[Stored data]
● ● ● ●

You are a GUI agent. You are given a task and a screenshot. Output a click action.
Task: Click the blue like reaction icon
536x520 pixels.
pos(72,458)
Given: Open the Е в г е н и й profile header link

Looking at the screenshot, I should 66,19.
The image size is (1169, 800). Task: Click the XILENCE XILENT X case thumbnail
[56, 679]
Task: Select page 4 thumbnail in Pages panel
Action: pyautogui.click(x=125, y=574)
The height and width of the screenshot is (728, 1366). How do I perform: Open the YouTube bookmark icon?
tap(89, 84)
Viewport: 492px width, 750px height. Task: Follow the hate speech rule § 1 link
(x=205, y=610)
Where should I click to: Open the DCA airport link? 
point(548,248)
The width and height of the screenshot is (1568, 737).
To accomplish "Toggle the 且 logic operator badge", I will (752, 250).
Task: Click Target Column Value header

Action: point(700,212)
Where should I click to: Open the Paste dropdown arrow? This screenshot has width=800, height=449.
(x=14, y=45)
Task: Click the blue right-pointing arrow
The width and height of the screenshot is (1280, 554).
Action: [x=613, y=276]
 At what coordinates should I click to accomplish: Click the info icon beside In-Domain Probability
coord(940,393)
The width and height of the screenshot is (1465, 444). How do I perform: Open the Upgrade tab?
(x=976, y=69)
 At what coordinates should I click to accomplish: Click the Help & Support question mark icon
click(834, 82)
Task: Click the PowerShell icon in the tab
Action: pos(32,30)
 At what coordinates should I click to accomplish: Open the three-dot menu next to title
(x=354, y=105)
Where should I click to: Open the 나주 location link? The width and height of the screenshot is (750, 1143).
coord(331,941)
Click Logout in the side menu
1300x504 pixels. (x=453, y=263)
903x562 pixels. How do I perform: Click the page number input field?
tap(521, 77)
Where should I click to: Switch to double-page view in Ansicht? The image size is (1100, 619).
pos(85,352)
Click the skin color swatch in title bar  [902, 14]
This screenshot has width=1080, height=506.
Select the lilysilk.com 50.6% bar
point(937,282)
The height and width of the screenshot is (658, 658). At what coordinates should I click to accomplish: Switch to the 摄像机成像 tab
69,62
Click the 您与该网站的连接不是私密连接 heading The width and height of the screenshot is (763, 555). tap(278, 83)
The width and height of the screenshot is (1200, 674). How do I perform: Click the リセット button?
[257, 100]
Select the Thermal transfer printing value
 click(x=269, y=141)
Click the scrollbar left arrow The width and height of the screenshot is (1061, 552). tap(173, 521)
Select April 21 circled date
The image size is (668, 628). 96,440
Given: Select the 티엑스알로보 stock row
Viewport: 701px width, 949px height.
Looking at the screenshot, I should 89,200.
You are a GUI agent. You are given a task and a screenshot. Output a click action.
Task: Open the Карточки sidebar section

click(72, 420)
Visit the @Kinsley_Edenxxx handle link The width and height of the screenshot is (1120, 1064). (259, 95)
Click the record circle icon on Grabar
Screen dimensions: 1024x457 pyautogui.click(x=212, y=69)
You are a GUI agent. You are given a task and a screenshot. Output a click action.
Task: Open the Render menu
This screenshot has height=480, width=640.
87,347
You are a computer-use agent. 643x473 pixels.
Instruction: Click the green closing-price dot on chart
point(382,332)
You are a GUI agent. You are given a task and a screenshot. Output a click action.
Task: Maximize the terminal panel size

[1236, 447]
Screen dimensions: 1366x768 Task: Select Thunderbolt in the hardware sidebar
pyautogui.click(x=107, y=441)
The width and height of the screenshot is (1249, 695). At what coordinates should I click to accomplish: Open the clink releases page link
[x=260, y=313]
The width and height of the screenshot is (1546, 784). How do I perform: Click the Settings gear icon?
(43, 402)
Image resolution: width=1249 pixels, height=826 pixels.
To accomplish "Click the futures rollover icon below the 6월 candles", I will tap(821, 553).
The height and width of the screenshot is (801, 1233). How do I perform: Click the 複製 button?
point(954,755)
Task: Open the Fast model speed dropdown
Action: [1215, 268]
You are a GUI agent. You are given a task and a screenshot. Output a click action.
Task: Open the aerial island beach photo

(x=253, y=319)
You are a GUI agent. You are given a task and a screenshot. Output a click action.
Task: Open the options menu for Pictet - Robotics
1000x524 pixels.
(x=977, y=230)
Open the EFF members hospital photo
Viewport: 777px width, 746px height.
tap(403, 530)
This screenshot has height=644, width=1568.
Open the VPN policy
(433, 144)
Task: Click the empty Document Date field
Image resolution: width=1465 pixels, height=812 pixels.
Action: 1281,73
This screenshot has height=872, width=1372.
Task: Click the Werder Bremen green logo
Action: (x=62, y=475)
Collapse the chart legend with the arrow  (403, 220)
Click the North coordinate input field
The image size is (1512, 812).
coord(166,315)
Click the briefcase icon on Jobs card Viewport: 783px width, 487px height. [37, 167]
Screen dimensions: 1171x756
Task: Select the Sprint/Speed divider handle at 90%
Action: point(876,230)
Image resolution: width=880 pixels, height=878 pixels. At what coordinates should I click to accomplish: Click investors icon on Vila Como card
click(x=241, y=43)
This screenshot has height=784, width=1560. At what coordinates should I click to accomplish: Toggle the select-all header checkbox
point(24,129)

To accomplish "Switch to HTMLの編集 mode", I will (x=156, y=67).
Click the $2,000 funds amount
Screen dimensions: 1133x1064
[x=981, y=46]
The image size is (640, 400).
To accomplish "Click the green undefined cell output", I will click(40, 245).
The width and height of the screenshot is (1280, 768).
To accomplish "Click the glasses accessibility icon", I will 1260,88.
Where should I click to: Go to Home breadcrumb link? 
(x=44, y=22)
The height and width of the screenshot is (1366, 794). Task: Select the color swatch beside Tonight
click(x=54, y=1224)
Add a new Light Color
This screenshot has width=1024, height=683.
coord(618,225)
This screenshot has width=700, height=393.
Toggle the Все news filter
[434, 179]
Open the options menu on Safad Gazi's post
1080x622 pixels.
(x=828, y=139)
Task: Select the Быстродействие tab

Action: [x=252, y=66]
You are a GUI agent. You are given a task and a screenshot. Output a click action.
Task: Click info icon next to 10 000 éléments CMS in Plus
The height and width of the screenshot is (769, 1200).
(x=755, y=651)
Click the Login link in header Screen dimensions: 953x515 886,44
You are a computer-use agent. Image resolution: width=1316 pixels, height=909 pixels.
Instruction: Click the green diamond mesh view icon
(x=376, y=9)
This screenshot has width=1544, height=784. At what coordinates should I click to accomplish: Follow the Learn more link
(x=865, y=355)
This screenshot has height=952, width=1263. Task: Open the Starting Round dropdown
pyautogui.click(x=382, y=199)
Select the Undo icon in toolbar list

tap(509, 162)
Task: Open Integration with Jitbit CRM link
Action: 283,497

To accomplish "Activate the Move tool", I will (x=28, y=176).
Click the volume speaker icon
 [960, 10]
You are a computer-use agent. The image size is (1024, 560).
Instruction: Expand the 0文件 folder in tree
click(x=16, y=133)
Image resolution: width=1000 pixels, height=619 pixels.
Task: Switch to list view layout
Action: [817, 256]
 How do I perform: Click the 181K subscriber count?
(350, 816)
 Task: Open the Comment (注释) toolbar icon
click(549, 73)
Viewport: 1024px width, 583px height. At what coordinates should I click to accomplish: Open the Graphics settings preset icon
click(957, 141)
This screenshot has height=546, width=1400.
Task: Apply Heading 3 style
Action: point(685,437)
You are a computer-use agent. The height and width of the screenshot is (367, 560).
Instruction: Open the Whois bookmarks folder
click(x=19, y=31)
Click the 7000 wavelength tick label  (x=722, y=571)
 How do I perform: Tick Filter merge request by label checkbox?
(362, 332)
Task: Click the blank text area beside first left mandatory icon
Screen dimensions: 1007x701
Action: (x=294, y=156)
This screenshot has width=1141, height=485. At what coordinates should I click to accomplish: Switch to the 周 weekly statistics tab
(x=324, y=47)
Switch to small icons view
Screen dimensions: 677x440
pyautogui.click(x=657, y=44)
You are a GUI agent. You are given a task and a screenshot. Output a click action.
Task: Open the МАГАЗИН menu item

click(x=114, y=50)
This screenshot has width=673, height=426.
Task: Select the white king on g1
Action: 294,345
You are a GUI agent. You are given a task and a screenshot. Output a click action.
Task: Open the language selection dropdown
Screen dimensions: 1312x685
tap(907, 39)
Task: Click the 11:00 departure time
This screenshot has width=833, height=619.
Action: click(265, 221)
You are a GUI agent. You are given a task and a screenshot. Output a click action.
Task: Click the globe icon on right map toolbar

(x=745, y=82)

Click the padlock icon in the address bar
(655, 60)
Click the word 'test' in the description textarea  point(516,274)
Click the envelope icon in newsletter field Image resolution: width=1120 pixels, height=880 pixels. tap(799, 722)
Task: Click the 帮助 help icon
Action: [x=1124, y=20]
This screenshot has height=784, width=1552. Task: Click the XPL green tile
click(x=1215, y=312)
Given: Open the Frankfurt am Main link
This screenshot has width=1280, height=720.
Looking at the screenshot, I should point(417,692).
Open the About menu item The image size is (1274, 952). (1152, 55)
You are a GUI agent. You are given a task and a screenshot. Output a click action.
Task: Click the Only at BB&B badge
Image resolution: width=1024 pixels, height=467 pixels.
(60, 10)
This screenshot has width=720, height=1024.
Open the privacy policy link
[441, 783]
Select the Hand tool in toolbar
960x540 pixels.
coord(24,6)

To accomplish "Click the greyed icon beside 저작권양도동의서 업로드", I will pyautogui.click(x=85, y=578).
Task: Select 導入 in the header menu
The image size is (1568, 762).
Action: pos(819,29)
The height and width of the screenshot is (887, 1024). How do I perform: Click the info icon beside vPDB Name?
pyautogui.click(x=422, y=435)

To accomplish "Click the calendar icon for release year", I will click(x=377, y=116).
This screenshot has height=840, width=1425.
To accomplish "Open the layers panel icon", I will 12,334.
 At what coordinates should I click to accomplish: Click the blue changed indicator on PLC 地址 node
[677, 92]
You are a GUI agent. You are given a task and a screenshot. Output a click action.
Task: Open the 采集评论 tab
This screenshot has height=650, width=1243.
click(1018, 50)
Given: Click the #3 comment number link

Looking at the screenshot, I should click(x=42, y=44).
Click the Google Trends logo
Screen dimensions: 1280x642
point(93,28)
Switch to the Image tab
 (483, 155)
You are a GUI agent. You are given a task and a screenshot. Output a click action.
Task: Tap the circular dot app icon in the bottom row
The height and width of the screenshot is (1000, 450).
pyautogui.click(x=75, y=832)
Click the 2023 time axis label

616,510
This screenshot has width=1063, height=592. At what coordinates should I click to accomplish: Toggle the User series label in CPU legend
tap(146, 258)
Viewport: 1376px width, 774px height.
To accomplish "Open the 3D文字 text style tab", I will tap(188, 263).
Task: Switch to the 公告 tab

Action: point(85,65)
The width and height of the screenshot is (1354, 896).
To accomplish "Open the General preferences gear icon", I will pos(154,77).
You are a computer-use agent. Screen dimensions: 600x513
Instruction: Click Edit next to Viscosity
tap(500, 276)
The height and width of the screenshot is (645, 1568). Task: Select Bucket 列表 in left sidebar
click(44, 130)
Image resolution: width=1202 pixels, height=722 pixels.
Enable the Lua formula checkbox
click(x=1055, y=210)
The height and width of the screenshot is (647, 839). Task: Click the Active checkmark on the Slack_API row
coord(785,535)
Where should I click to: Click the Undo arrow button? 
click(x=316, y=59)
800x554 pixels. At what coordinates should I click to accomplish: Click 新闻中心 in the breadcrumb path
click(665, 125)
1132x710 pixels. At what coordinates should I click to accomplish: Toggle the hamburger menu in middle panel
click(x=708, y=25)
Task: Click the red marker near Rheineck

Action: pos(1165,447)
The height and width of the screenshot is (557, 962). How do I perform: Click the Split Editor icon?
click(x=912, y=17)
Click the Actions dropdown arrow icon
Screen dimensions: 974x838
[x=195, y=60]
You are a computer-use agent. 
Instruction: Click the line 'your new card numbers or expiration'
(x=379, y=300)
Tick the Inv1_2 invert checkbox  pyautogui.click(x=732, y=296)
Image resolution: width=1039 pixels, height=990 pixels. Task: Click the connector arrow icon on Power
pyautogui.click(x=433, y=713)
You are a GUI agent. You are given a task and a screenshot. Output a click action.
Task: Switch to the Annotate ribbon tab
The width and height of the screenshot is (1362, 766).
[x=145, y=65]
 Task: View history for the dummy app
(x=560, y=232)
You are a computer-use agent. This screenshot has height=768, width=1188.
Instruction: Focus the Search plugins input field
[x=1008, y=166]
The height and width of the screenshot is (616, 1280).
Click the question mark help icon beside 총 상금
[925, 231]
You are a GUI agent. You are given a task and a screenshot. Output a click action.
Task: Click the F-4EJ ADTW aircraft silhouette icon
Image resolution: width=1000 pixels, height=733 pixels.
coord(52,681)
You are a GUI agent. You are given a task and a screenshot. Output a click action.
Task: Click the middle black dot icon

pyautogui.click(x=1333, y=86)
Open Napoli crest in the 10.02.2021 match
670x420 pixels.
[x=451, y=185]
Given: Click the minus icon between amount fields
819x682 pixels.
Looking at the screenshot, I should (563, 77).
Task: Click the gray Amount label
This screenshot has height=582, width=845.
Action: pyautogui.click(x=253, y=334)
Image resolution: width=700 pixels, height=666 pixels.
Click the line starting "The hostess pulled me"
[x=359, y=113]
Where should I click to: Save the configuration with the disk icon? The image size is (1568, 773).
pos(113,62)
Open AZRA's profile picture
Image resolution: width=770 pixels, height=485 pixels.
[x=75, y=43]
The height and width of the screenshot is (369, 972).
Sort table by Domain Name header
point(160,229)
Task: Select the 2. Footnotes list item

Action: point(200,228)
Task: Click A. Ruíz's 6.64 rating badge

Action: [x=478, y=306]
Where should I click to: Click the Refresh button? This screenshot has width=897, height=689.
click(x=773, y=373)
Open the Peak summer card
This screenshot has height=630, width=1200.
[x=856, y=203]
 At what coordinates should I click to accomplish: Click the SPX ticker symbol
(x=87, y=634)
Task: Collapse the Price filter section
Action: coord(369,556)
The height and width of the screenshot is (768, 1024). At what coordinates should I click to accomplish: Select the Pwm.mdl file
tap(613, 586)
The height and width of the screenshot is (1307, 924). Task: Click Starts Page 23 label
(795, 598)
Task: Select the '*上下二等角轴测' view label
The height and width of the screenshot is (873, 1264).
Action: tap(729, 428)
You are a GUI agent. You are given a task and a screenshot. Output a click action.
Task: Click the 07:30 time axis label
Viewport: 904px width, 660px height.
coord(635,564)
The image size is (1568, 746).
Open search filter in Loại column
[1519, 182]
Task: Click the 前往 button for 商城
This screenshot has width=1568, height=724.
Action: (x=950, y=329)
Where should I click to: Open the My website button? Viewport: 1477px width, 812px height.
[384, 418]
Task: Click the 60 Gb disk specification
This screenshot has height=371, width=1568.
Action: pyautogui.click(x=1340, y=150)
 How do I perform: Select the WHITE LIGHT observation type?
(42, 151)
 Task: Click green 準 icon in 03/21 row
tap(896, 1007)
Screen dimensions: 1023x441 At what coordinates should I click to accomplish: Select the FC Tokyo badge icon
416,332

● ● ● ●

**Your goal**
Transcribe the lines above between the line holding "Where should I click to: Open the 나주" and the line holding "Click the skin", inclusive, exactly as they stand and with nothing added.

**Written answer**
Where should I click to: Open the 나주 location link? The width and height of the screenshot is (750, 1143).
coord(331,941)
Click Logout in the side menu
1300x504 pixels. (x=453, y=263)
903x562 pixels. How do I perform: Click the page number input field?
tap(521, 77)
Where should I click to: Switch to double-page view in Ansicht? The image size is (1100, 619).
pos(85,352)
Click the skin color swatch in title bar  [902, 14]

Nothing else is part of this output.